Smartwatches and wristbands have come a long way, but what if you could integrate electronic displays directly into clothing? Researchers in China explored this concept in a new study where they described electronic textiles that can be turned into flexible, breathable, and durable displays.
The ultimate wearable electronics: your clothes
Weaving solid-state display materials into clothing is not only cumbersome and clunky, it’s just impractical. Although there are paper-thin, flexible micro-LED displays out there, they simply can’t withstand the kind of deformation that is expected when fabrics are worn and washed.
Huisheng Peng and colleagues at Fudan University in Shanghai, China, looked at this problem and thought of an obvious solution: just turn the clothing’s textiles into electronic displays.
To this aim, the researchers produced a prototype of a display fabric measuring 6 meters in length and 25 centimeters in width. The display fabric can be integrated with another layer of touch-sensitive fabric for the user interface, as well as a fabric power supply. In this case, the power is harvested from solar energy.
But first, Peng’s team had to overcome a number of technical challenges. To produce illumination, the researchers weaved conductive weft and luminescent warp fibers while being careful to have a stable interface between these two fiber electrodes with an additional transparent and elastic composite fiber.

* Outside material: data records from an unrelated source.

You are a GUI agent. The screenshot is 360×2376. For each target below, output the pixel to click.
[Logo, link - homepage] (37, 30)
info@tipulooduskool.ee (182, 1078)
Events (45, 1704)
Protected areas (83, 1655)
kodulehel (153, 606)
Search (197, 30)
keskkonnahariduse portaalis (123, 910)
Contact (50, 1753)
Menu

Another problem is that the thin active layer needs to be coated uniformly, a challenge that was surmounted with the help of scraping micro-pinholes. “We had thus achieved a continuous and large-scale production of such display textiles,” Peng said.
“Integrating displays into textiles offers exciting opportunities for smart electronic textiles – the ultimate form of wearables poised to change the way we interact with electronic devices, but thin-film displays could not meet the application requirements,” Peng told ZME Science.
“Display textiles thus become necessary to serve to bridge human-machine interactions, offering, for instance, a real-time communication tool for individuals with voice or speech disorders,” the researcher added.
During tests, the researchers demonstrated various applications, such as turning the fabric into a navigation tool that displays an interactive map or as a smartwatch-like tool that sends or displays messages via a Bluetooth connection with a smartphone.
After 1,000 cycles of bending, stretching, and pressing, the electroluminescent units remained stable suggesting that the display fabric could perform well in a real-life use case when constant deformation is expected.
This is why Peng is confident that these fabrics can come to market soon. He already has opened collaborations with some companies involved in the auto, wearable electronics, and smart clothing industries. “I think the display textiles can be widely used for real applications in this year,” the researcher told me in an email.
Next, the researchers plan to scale up the resolution of their display textile and the intensity of the illumination, while keeping costs low.
“As a new technology in displaying, they may change the way we live in many directions,” Peng concluded.